What you need to do —
Search the data below for the word "input" and report how many lines contain it. Nothing but the number is needed.

Stored entries
┌──

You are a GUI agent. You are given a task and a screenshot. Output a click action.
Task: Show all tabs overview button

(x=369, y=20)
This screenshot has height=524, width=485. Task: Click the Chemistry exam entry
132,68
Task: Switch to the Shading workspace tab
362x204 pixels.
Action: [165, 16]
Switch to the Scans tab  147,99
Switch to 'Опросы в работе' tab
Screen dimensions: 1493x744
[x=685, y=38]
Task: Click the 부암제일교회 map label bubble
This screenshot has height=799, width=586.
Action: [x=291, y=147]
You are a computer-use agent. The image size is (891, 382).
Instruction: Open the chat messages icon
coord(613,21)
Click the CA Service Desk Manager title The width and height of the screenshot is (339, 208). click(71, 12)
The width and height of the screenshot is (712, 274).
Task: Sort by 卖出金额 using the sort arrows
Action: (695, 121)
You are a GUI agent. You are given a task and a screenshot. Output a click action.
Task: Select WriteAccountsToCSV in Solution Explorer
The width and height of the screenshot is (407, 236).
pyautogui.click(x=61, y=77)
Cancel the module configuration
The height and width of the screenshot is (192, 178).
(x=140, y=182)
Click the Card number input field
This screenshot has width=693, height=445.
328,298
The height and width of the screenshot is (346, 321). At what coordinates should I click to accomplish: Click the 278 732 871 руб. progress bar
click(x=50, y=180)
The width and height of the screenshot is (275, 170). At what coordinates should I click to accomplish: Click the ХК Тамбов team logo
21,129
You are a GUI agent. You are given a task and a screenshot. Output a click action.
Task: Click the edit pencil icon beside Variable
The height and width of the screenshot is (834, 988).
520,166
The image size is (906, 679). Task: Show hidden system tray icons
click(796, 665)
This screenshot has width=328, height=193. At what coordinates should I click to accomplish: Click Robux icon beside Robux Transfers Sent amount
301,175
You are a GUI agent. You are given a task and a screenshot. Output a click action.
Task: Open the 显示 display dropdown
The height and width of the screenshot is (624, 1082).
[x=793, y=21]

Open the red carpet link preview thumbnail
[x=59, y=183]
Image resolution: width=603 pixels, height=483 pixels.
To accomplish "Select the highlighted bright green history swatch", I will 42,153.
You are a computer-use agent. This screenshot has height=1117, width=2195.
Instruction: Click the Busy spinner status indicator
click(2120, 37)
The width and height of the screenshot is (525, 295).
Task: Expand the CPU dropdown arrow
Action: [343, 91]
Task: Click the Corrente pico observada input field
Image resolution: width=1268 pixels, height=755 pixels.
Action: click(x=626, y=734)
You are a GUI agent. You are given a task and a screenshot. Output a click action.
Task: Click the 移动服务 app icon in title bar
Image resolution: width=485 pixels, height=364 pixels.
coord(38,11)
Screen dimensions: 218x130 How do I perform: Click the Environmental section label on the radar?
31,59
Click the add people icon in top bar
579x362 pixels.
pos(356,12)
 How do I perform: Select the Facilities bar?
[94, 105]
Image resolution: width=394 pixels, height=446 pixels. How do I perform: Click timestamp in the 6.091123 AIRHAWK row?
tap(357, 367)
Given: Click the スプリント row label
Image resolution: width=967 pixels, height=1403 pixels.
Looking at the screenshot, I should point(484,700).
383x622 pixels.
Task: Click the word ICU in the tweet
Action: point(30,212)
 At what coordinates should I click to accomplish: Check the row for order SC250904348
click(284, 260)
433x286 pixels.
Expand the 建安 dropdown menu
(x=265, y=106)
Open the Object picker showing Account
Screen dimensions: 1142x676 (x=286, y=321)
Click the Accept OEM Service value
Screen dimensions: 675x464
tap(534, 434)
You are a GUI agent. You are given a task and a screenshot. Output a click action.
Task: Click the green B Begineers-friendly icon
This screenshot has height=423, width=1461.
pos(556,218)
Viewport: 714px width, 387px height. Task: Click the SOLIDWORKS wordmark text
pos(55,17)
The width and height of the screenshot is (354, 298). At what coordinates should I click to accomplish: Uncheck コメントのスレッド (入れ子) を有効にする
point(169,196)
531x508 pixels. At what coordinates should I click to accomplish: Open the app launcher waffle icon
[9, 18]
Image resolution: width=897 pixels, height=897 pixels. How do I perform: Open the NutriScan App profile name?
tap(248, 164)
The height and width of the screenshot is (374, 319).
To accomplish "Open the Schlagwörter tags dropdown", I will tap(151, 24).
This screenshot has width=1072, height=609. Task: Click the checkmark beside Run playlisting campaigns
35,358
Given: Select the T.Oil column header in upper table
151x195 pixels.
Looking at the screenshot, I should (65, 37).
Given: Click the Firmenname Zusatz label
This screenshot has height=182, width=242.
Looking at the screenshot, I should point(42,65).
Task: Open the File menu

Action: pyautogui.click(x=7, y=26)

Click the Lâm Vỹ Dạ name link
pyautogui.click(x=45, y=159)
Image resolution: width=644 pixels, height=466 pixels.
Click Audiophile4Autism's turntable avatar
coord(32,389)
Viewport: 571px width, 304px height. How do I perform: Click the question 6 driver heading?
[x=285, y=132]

└──

Written answer —
2